Problem  Description:

 

Nowadays, a kind of chess game called “Super Jumping! Jumping! Jumping!” is very popular in HDU. Maybe you are a good boy, and know little about this game, so I introduce it to you now.

The game can be played by two or more than two players. It consists of a chessboard(棋盘)and some chessmen(棋子), and all chessmen are marked by a positive integer or “start” or “end”. The player starts from start-point and must jumps into end-point finally. In the course of jumping, the player will visit the chessmen in the path, but everyone must jumps from one chessman to another absolutely bigger (you can assume start-point is a minimum and end-point is a maximum.). And all players cannot go backwards. One jumping can go from a chessman to next, also can go across many chessmen, and even you can straightly get to end-point from start-point. Of course you get zero point in this situation. A player is a winner if and only if he can get a bigger score according to his jumping solution. Note that your score comes from the sum of value on the chessmen in you jumping path.

Your task is to output the maximum value according to the given chessmen list.

Input:

Input contains multiple test cases. Each test case is described in a line as follow:
N value_1 value_2 …value_N 
It is guarantied that N is not more than 1000 and all value_i are in the range of 32-int.
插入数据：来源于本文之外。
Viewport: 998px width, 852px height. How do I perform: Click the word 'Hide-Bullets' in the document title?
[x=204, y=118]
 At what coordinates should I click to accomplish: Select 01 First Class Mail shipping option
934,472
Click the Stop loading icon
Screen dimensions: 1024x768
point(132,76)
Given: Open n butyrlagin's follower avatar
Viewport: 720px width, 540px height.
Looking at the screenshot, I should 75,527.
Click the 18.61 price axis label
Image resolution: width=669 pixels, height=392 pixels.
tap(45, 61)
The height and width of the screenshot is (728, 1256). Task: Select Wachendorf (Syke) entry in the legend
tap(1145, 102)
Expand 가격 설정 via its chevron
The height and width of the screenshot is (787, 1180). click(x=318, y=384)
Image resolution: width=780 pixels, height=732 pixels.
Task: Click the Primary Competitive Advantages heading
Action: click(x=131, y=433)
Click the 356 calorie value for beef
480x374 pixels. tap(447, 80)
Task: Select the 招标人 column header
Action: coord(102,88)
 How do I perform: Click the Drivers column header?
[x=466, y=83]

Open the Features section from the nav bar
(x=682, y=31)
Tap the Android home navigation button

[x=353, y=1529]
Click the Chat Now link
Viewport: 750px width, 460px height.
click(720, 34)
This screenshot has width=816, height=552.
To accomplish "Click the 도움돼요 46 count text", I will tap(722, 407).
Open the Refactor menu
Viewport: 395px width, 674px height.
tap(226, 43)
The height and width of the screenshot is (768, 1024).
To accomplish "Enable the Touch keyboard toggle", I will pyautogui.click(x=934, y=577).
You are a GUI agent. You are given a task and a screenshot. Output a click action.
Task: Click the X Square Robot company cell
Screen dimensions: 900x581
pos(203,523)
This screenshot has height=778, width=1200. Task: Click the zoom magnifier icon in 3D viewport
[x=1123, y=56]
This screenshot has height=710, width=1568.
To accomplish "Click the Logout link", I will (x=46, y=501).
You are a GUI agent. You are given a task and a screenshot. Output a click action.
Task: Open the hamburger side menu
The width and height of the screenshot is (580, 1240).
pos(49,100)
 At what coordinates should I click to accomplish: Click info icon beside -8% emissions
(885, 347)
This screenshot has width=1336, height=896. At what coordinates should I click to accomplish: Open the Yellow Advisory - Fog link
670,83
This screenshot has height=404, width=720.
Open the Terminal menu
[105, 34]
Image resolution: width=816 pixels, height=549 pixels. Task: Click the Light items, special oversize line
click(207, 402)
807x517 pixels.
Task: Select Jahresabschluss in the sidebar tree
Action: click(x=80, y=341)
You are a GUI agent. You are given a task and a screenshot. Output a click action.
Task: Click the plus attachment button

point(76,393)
A test case starting with 0 terminates the input and this test case is not to be processed.

Output:

For each case, print the maximum according to rules, and one line one case.

Sample  Input:

3 1 3 2
4 1 2 3 4
4 3 3 2 1

0

Sample  Output:

4
10

3

题意:棋盘上有n个棋子,所有棋子都用正整数标记,玩家只能从一个棋子跳到另一个更大的棋子上,并且玩家可以穿过多个棋子,但不能后退,求玩家所能得到的最高分。

思路:这道题是dp的思想。

My  DaiMa:

#include<stdio.h>
#include<iostream>
#include<string.h>
using namespace std;
int main()
{
    int n,a[1003],b[1003],flag,sum;//b[i]数组是用来存前i个棋子能得的最高分
    while(~scanf("%d",&n))
    {
        sum=-9999;
        if(n==0) break;
        for(int i=0;i<n;i++)
            scanf("%d",&a[i]);
        memset(b,0,sizeof(b));
        for(int i=0;i<n;i++)//此for循环是dp的核心代码
        {
            flag=0;
            for(int j = 0; j < i; j ++)
            {
                if(a[j]<a[i]&&flag<b[j])//找出前i个棋子中比a[i]棋子小并且分数最高的棋子,记录它的分值
                    flag=b[j];
            }
            b[i]=flag+a[i];//前i-1个棋子的最高分加上第i个棋子的分,求得即是前i个棋子的最高分
        }
        for(int i=0;i<n;i++)
        {
            if(sum < b[i])
                sum = b[i];
        }
        printf("%d\n",sum);
    }
    return 0;
}